Stored data:
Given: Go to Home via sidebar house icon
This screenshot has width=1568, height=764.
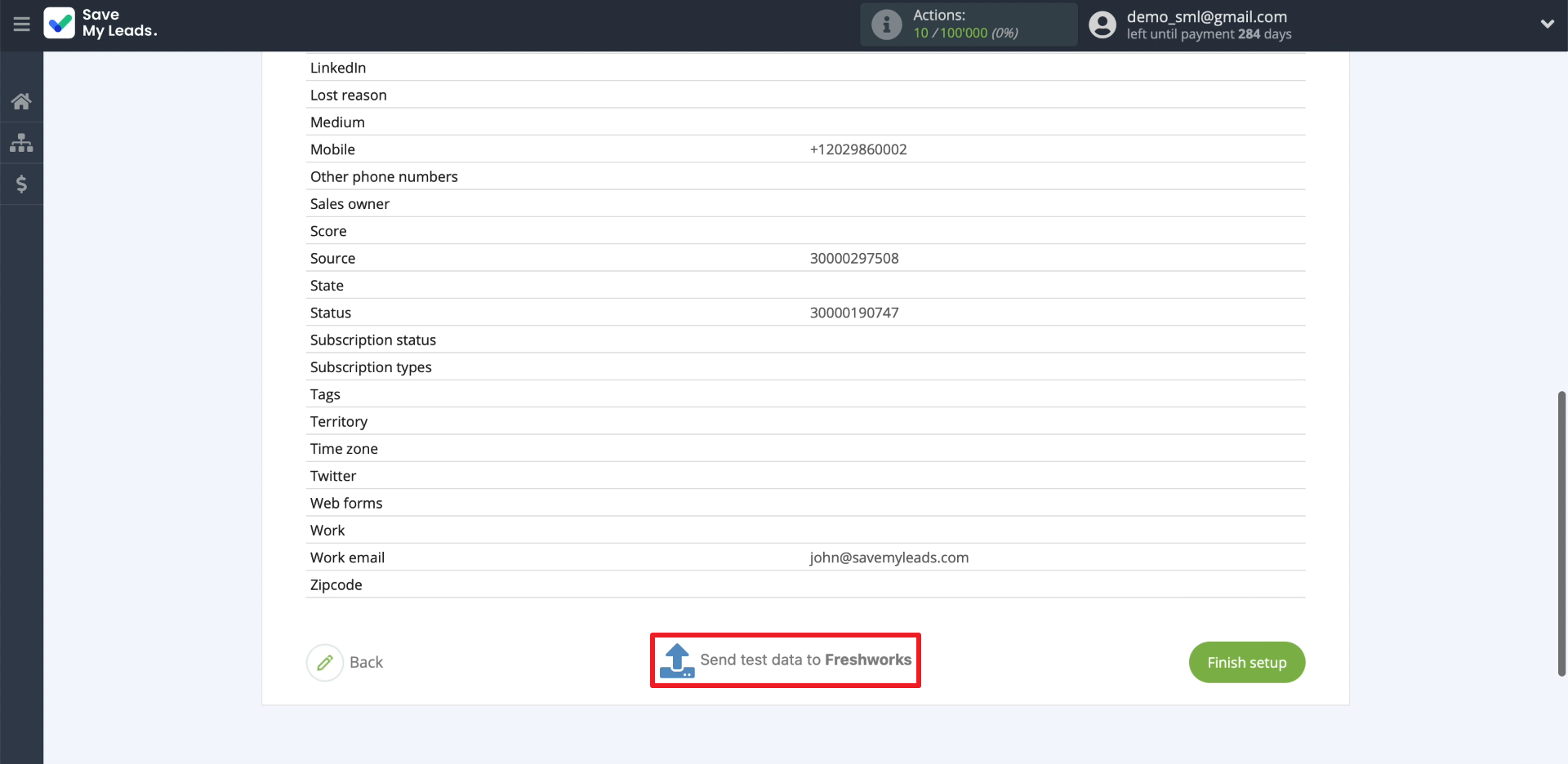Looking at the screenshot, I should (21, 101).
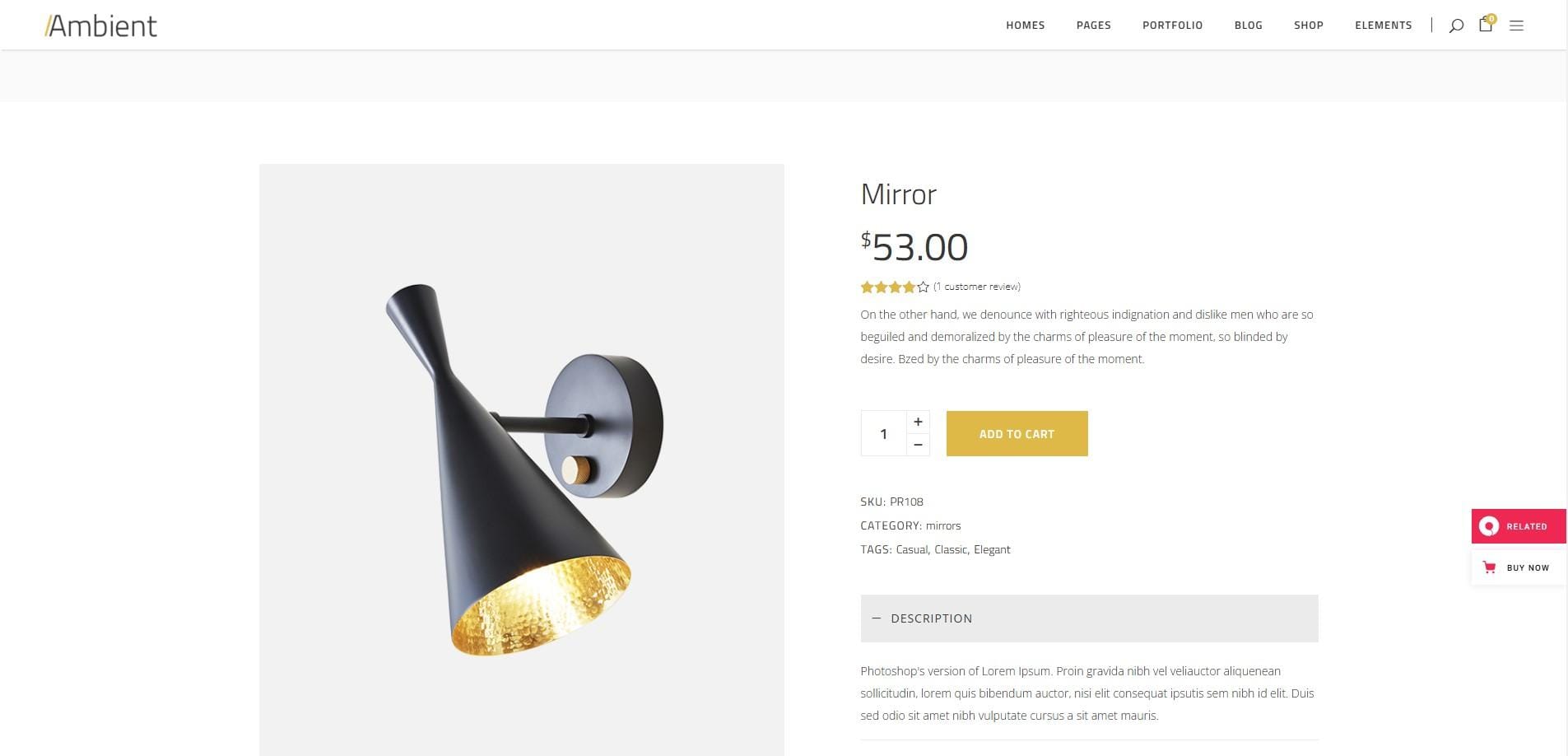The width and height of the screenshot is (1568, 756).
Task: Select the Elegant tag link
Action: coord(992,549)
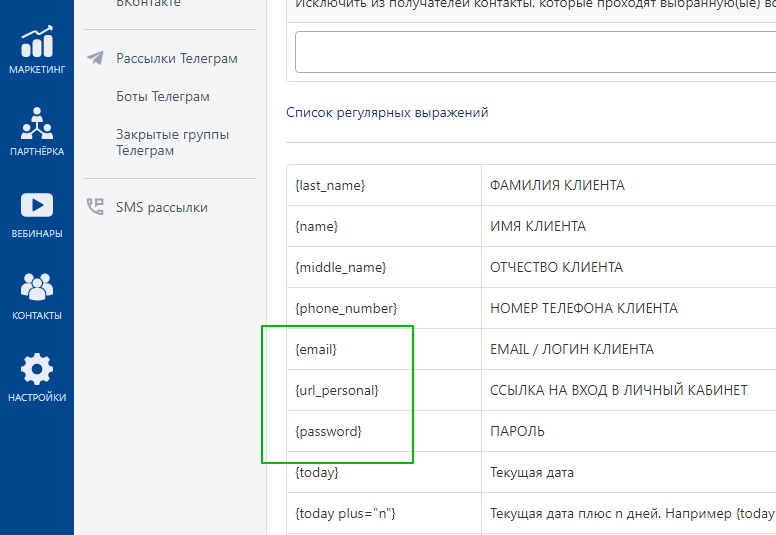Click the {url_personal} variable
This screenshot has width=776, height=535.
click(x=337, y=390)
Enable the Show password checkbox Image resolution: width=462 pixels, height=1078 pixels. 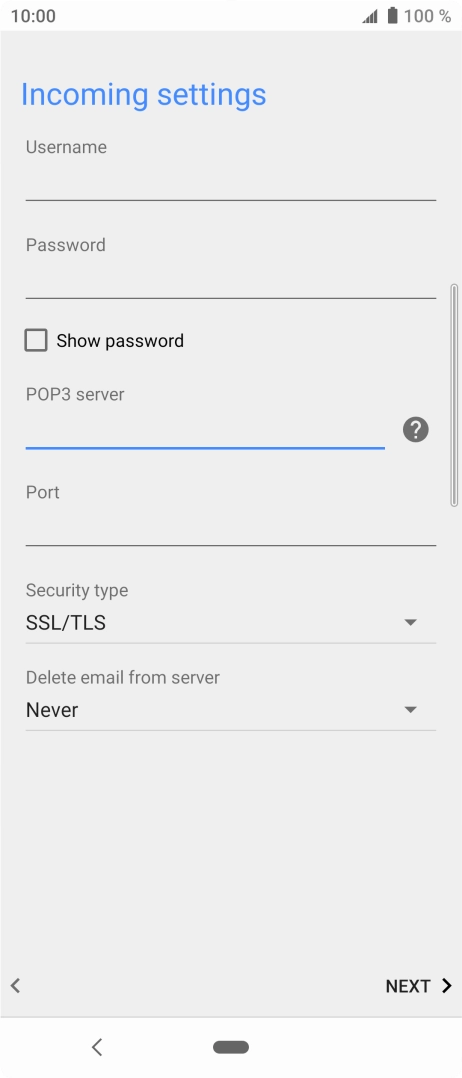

...

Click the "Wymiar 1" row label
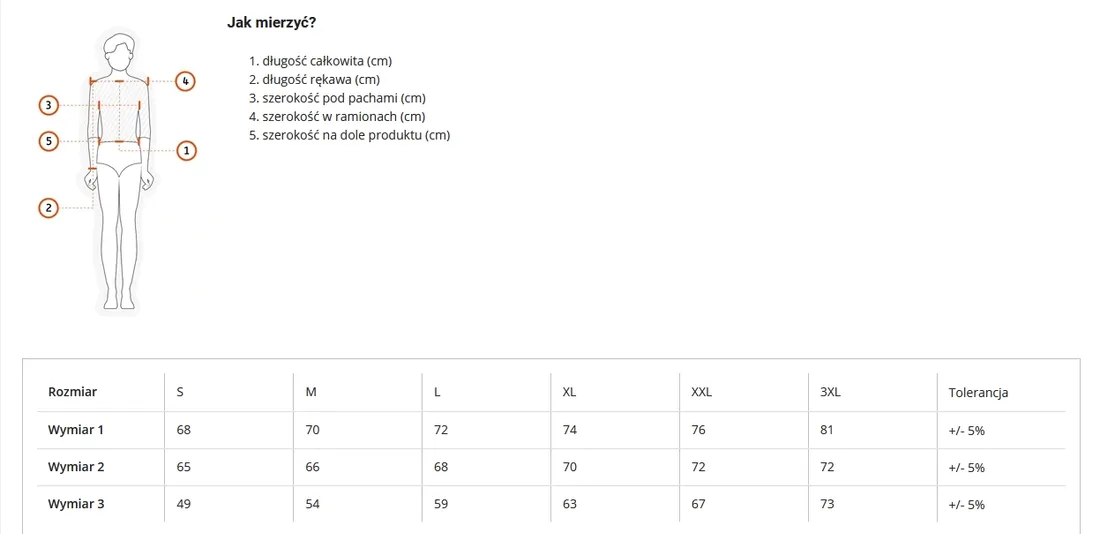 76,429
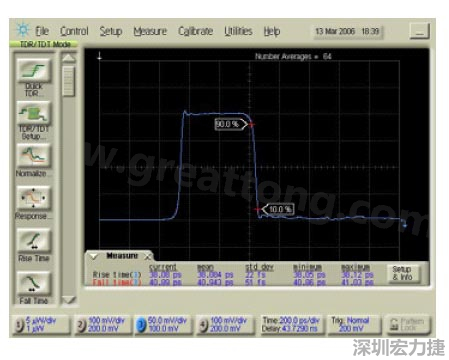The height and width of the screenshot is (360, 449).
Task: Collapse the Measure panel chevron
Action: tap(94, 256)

§ **Exercise details**
From the records above, give again only the part that opens with the line containing "Given: Go to Home via sidebar house icon" and closes with the line containing "Enable the Show". Keep both ends but drop the pictures.

§ **Task solution**
Given: Go to Home via sidebar house icon
This screenshot has width=1568, height=764.
Looking at the screenshot, I should (21, 101).
The width and height of the screenshot is (1568, 756).
Task: Select the Elegant tag link
Action: coord(992,549)
Click the {url_personal} variable
This screenshot has width=776, height=535.
click(x=337, y=390)
Enable the Show password checkbox Image resolution: width=462 pixels, height=1078 pixels. 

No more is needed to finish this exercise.